Dylan carefuly climbs past the big cactus

The day began with a bright sun, which never left us. We started off climbing some fun routes on the way into the Buttonrock recreation area. We had the cliffline to ourselves on Saturday, and we climbed hard. Dylan has a blow-by blow of our routes for the day, I’m just going to list the first SIX that Mark and I tackled here. We cruised so many pitches because many of the routes were easily top-roped from the same anchors, and because Mark was ON.

Mark cheers Dylan on

Unknown Flake (5.7) – Mark’s first lead, a nice traditionally protected slab. I followed.
Civic Duty (5.8) – A toprope of the thin slab to the left of our first climb. Lots of fun for both Mark and I.
Green Slab (5.9+) – Mark and I climbed on Dylan’s TR. Mark did a fantastic on-sight, and I took a few falls. It was tricky.
The Buick (5.10a) – Mark jammed this overhanging crack so beautifully. I couldn’t get off the first big ledge.
Unknown Face (5.10c) – Mark pulled off another brilliant on-sight on Dylan’s toprope. I took several hangs, but made it all the way up this pumpy little climb.
Beemer up Scottie (5.8) – Mark lead this overhanging hand crack cleanly, with one scary moment. Dylan followed and cleaned it. Sean and I were done for the day and just enjoyed the show.

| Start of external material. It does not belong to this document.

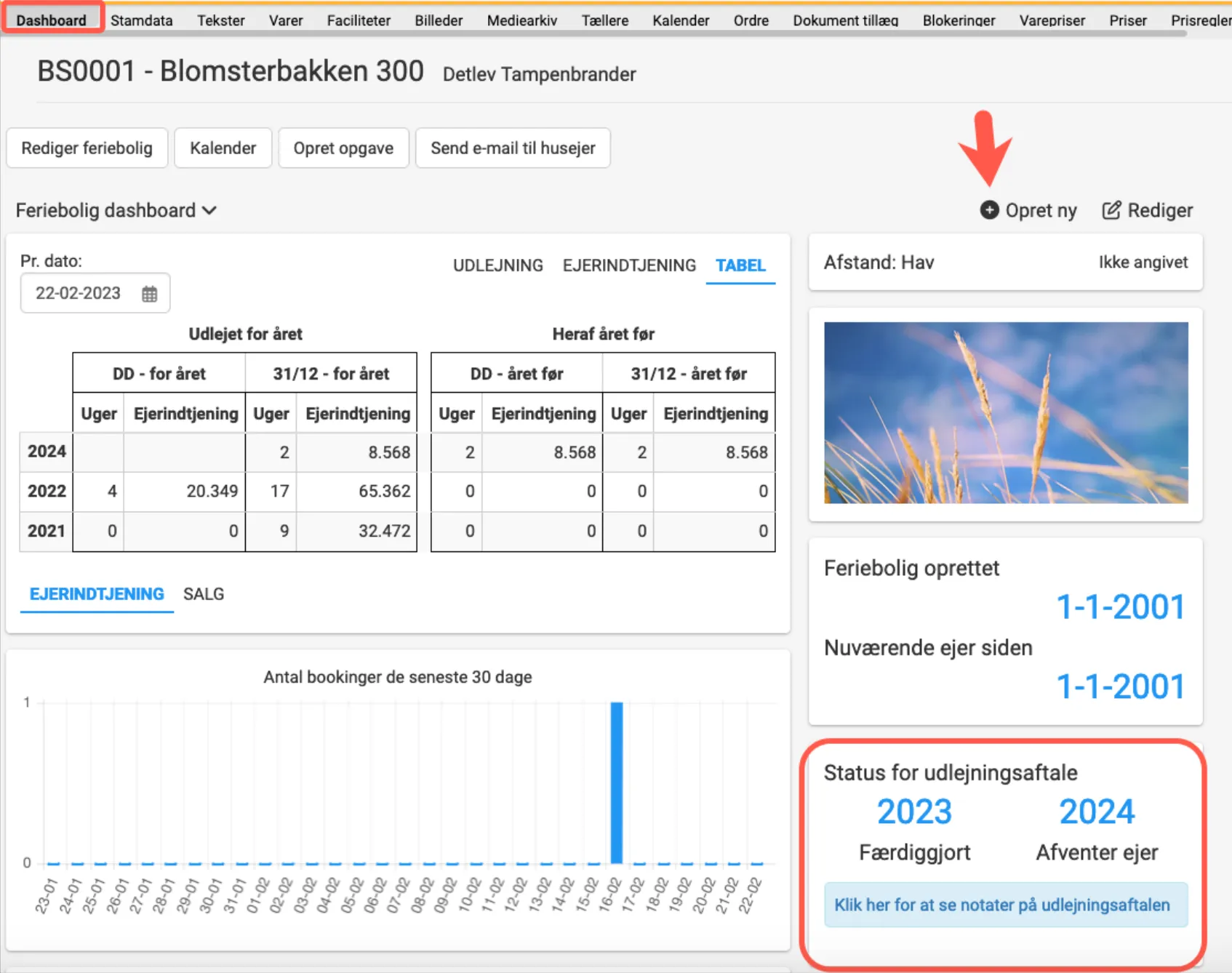
Task: Select the SALG tab
Action: 204,594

Mark heads around the corner to climb

Mark and Dylan both felt the need to continue down the road after those first six hard climbs. We ended up in a beautiful spot next to the river spilling out of a reservoir. Mark put up a beautiful, smooth lead of Introducing Meteor Dad (5.10d). This was one of the longest routes of the day, and I enjoyed an hour or so without a pack, taking pictures, while Mark and Dylan climbed. It was a great way to end a fantastic day. And then Mark fell in the river on the walk home.